Saturday, 18 June 2011

...with the Hordes to the Louvre

Making art is generally a solitary affair requiring concentration, application and time in order that conceptual and material matters coalesce into a coherent expression that satisfies the maker enough to put the results to public view.
It’s a serious business….. and Petals, I’m not wanly placing back-of-hand-to-forehead and sighing… emo-like… about the high nature of the creative act but thinking rather of Fragonards’ little bravura portrait in the Louvre.  A portrait of a priest in Pierrot costume about to attend a Ball: painted wet in wet, in an hour,  it is a hugely fun, frothy, lighthearted and ultimately very serious work of art.

Jean Honore Fragonard  Louvre
It deserves to be looked at because of its brilliant handling, the surety of its drawing, its composition and its sheer good humour. 

As do the Chardin’s in the same room.  
Chardin, Louvre
Quietly sober works of meticulously recorded thought that have influenced the likes of Corot and later Picasso, that pack into their modest proportions huge concepts and sensibility.

Watteau was a beautiful revelation, too...a very melancholy aura like a strange mysticism in his works and that drapery... stunningly painted. And the portrait of "Gilles" is rivetting in a way and depth of feeling I wasn't prepared for it engages you like a real event and... it is so, so sad
Watteau, Louvre
Fortunately, these works are not on the audio guide tour 
as is poor old Vermeer’s tiny “Lace-maker”. 

You are allowed time to consider them, make decisions and learn as the mass of tourists hurriedly pace past in search of ……in search of…in search of what?
Part of researching the visit to France was to discover that the D’Orsay Museum had banned photography within its walls and I read some well written diatribes against this negation of “rights” and thought;  ”Bugger, there goes an opportunity”. Until  Mrs Wombat and I visited the Louvre.  When you observe a tourist “flash” his point and shoot a metre from Ingres’ “Odalisque” you have to wonder at his suitability to be allowed in front of any artwork. To see people do this immediately they face a painting and in 15 seconds  move on to the next piece to repeat the exercise beggars belief. Or to see some-one stand in front of an artwork, listening to the audio, whilst reading the text or looking at everything but the bloody artwork!  And yep, you're correct, the lady with the red hair is photographing herself in front of a Vermeer with her mobile.
The Louvre should be next to ban cameras.
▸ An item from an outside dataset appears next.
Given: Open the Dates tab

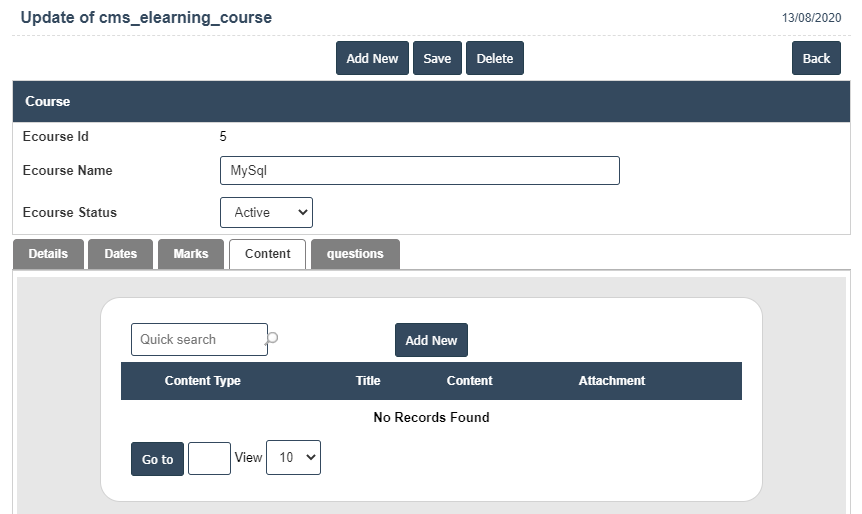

Perhaps there should be additional questions in visa applications. 

“When did you last visit your home town gallery?”
“What works held your attention for more than 10 seconds?”
“What does NO FLASH PHOTOGRAPHY mean?”
“Do you understand that the intensity of repeatedflash photography will eventually fade the colours of an artwork?”
“Do you really care? “Wouldn’t you really be happier back at home shooting (killing) what’s left of your native wildlife?”
I had never really believed the stereotype of “the tourist”… I do now.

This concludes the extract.